Wenn es aber so weitergeht, dann werden "in zwei oder drei Jahren" auch die beiden Werksteams Ferrari und Mercedes deutlich stärker sein als der Rest der Formel 1, glaubt Kaltenborn. Das Lotus-Team gilt diesbezüglich als Mahnmal: Mit James Allison ging dieses Jahr einer der Pfeiler des Teams zu Ferrari, einige andere Ingenieure sind ihm gefolgt. Und auch Starpilot Kimi Räikkönen hat seinen Abschied erklärt.

"Gäbe es bestimmte Parameter, würde trotzdem das Team mit den besten Ingenieuren und den besten Fahrern gewinnen." Monisha Kaltenborn

Dadurch droht nun eine klare Zweiklassen-Gesellschaft zu entstehen. Das müsse man laut Kaltenborn verhindern: "Wir haben immer betont, dass wir nicht Gleichmacherei auf allen Ebenen wollen. Es ist ein Wettbewerb, und der Beste gewinnt. Gäbe es da bestimmte Parameter, wird es trotzdem darauf hinauslaufen, dass das Team mit den besten Ingenieuren und den besten Fahrern die besten Resultate einfährt. Aber es bringt andere Teams in die Position, auch mitzumischen und die Sache spannender zu machen."

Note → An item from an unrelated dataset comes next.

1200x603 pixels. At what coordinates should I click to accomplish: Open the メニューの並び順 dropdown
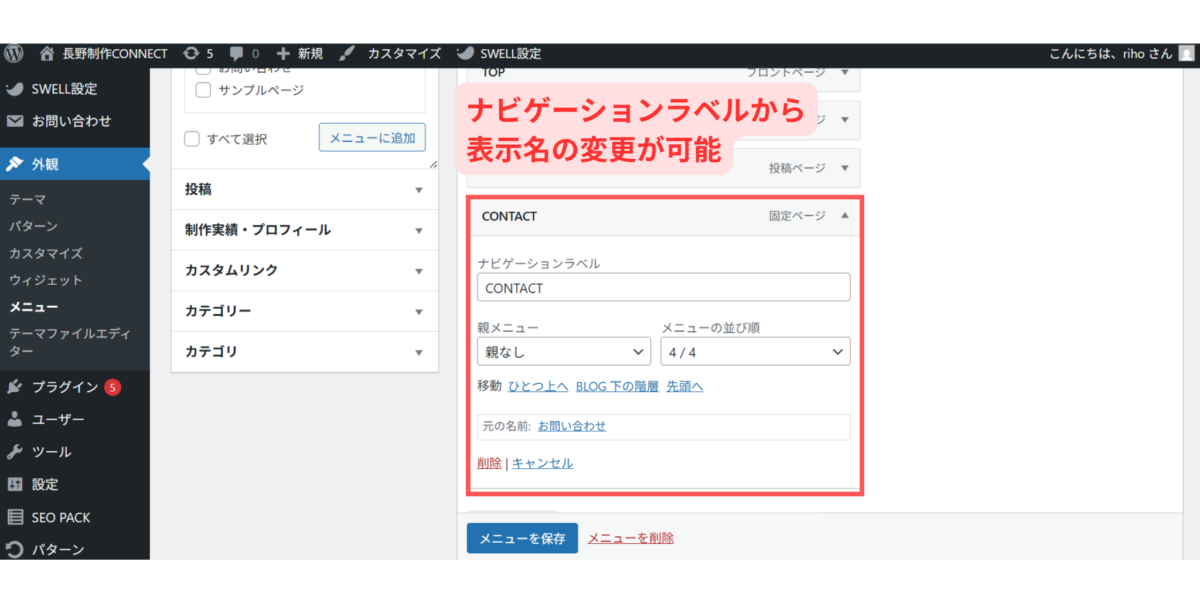(x=755, y=352)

Ein derartiges Szenario könnte mit einer Budgetobergrenze - wie einst von Ex-FIA-Boss Max Mosley gefordert - gewährleistet werden. Dies wäre Kaltenborns bevorzugte Maßnahme, um die Kosten zu senken: "Das erlaubt es jedem Team, die Strategie zu verfolgen, die es hat. Wer eine Strecke hat und auf der Strecke testen will, kann das. Wer einen Windtunnel hat, fein. Wir wissen, was es kostet - und es ist auf keinen Fall günstig. Aber wenigstens kann man entscheiden, was man machen will. Das ist der einfachste Weg."

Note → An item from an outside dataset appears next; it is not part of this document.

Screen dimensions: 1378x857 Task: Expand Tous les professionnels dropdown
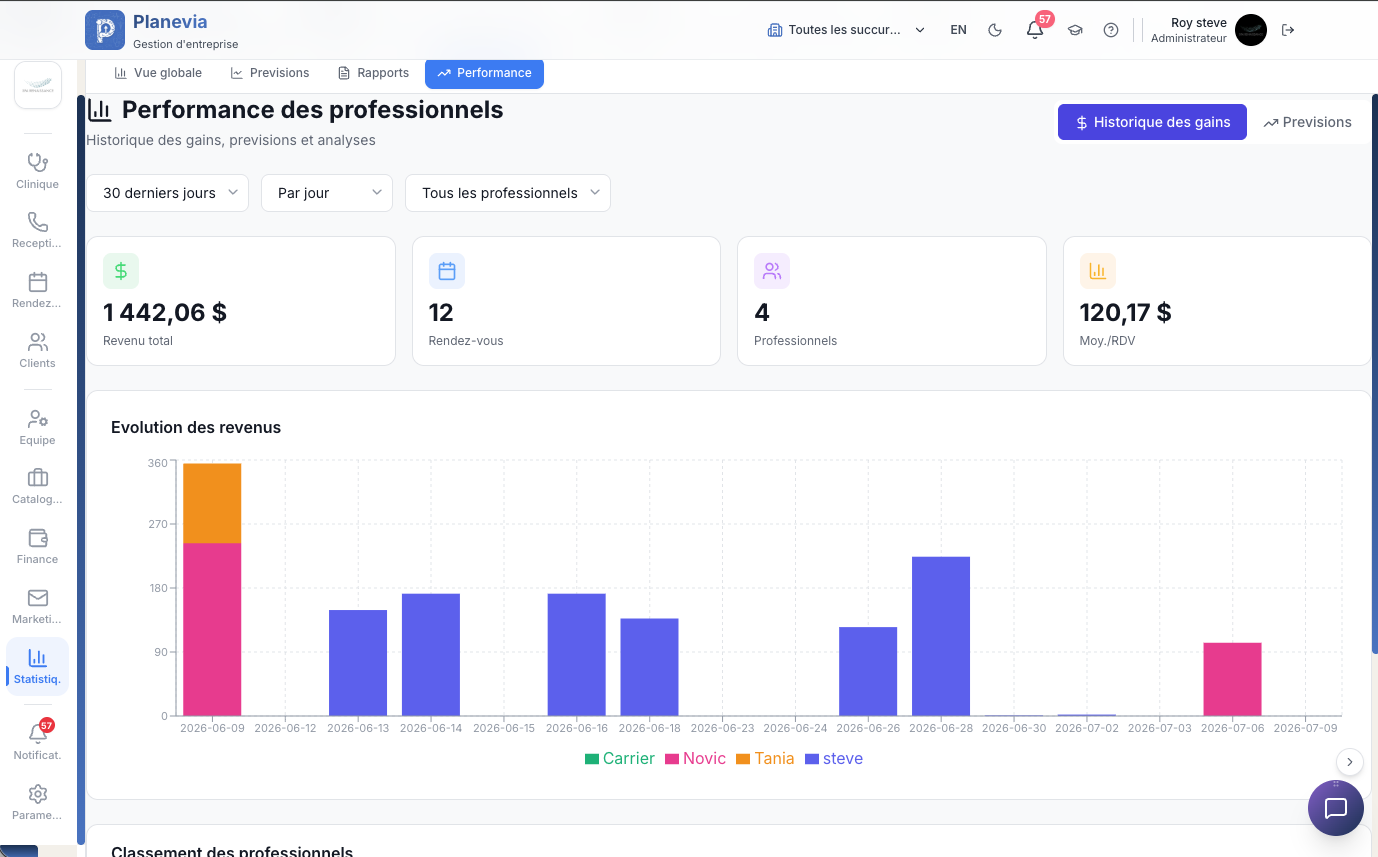point(508,193)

Kaltenborn: Einnahmensteigerung heikel

Eine andere Möglichkeit wäre es, die Einnahmen der Formel 1 zu erhöhen, damit die Teams mehr Luft zum Atmen haben. Dies ist laut Red-Bull-Teamchef Christian Horner - ein entschiedener Gegner einer Budgetobergrenze - bereits passiert: "Die Formel 1 ist 2013 um einiges teuer als sie es noch 2005 war. Das Team ist größer, unsere Einkünfte sind aber auch signifikant gestiegen. Red Bull gibt weniger eigenes Geld in der Formel 1 aus als sie es noch 2005 taten. Das liegt an TV- und Sposorengeldern."

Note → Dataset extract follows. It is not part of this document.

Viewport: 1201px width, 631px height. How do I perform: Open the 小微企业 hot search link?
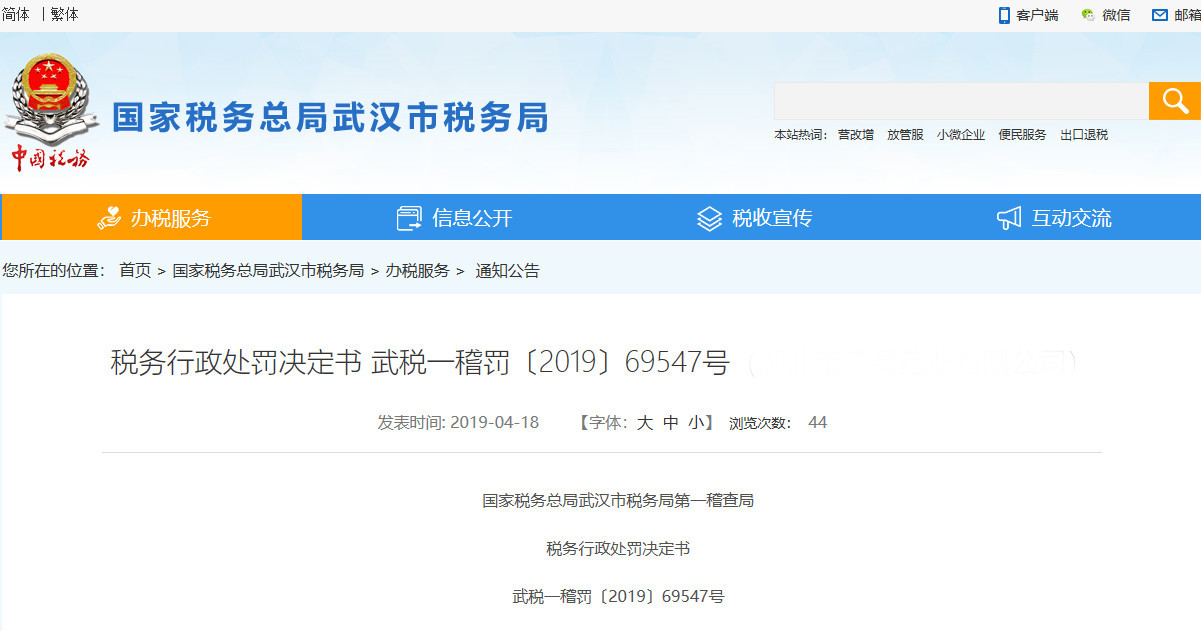(960, 135)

"Das Team ist größer, unsere Einkünfte sind aber auch signifikant gestiegen." Christian Horner

Laut Kaltenborn wäre es ein Fehler, die Einnahmen - zum Beispiel durch die immer teurer werdenden Lizenzgebühren - weiter nach oben zu schrauben: "Da müssen wir sehr vorsichtig sein. Wir bewegen uns da auf sehr hohem Niveau verglichen mit anderen Sportarten oder Veranstaltungen, die nur alle zwei oder vier Jahre stattfinden. Obwohl die Verantwortlichen da einen guten Job machen, sind sie an dem Punkt angelangt, an dem sie nicht noch mehr tun können."

Bleibt die Frage, ob man eine Budgetobergrenze kontrollieren kann. Die Österreicherin meint, dass alles eine Frage der Konsequenzen ist: "Nehmen wir doch mal die Geschwindigkeitsbegrenzung: Nicht jeder, der irgendwo zu schnell fährt, wird bestraft. Aber verdoppelt man das Bußgeld, denkt jeder ganz genau darüber nach, dass er vielleicht erwischt werden könnte. Es gilt, viele Aspekte dieses Systems zu betrachten."